Pela decisão de Gilmar, o processo deixa a 3ª Vara Criminal, onde tinha como relator o desembargador Ricardo Vital de Almeida. Ele, contudo, permanece à frente das demais ações contra Ricardo e os demais denunciados na Calvário.

O ParlamentoPB conversou com o advogado Igor Suassuna, que representa Ricardo Coutinho e ele explicou que a decisão é importante para o ex-governador, mas também pode ser extensiva aos demais implicados na acusação de desvio de verbas da Saúde através da criação de uma organização criminosa que atuava junto com a Cruz Vermelha.

”O ministro reconheceu a nossa tese de que a hipótese dos crimes que são imputados a Ricardo teriam relação com campanhas eleitorais e deverão ser julgados, portanto, pela Justiça Eleitoral e não pela Justiça Comum. A mesma regra deve ser aplicada aos demais”.
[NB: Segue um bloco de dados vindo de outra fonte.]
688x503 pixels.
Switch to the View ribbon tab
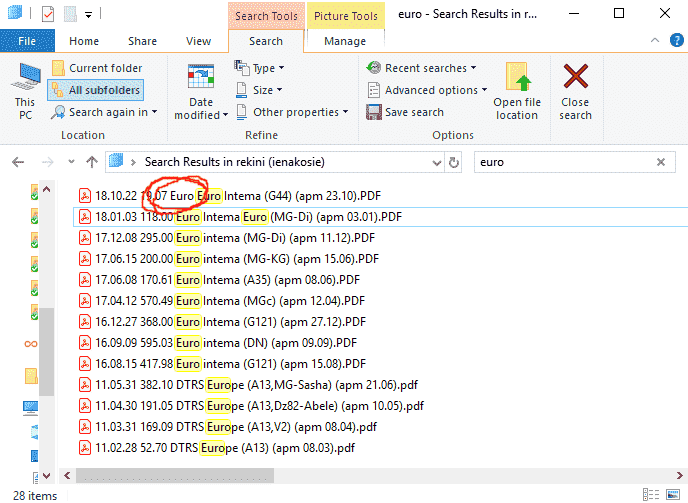point(198,41)
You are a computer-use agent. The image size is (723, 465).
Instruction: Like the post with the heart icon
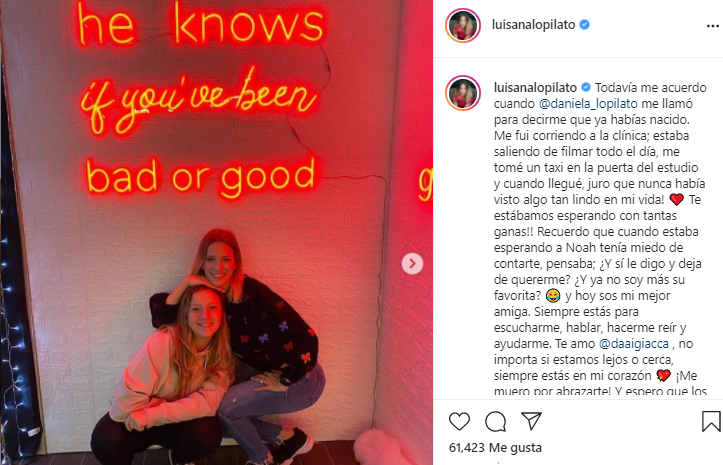[459, 421]
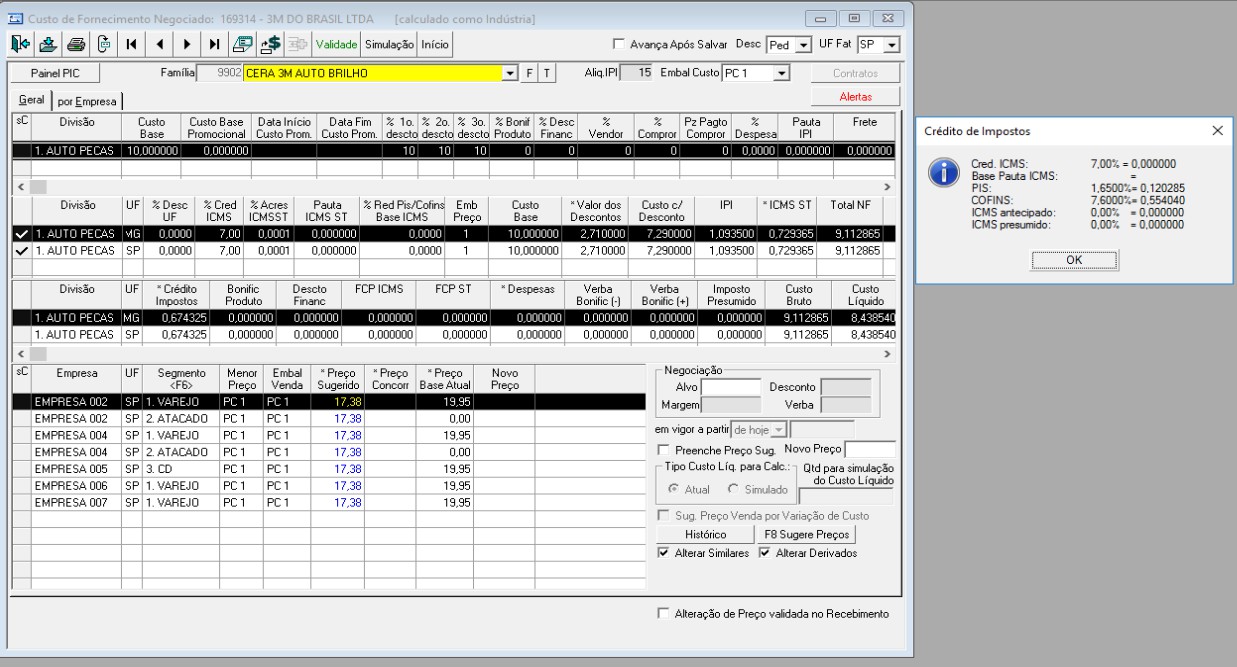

Confira a decisão de Gilmar Mendes:

“(…) Nessa linha argumentativa, fundamenta-se a importância do respeito à garantia constitucional do juiz natural e da devida observância dos critérios constitucionais e legais de fixação da competência como direitos fundamentais que tocam a liberdade individual e devem ser resguardados por esta Suprema Corte. Destarte, deve-se reconhecer a competência da Justiça Eleitoral, nos termos do paradigma abstrato fixado por esta Suprema Corte no julgamento do Inquérito 4.435 AgR-Quarto. Ante o exposto, julgo procedente a presente reclamação para declarar a incompetência da 3ª Vara Criminal da Comarca de João Pessoa-PB e determinar, com relação ao reclamante, a remessa dos autos do processo 0003269-66.2020.815.2002 à Justiça Eleitoral do Estado da Paraíba. Esclareço que o juízo competente deverá se manifestar sobre a convalidação dos atos decisórios praticados pelo juízo incompetente, nos termos do art. 567 do CPP. Publique-se. Brasília, 26 maio de 2021.”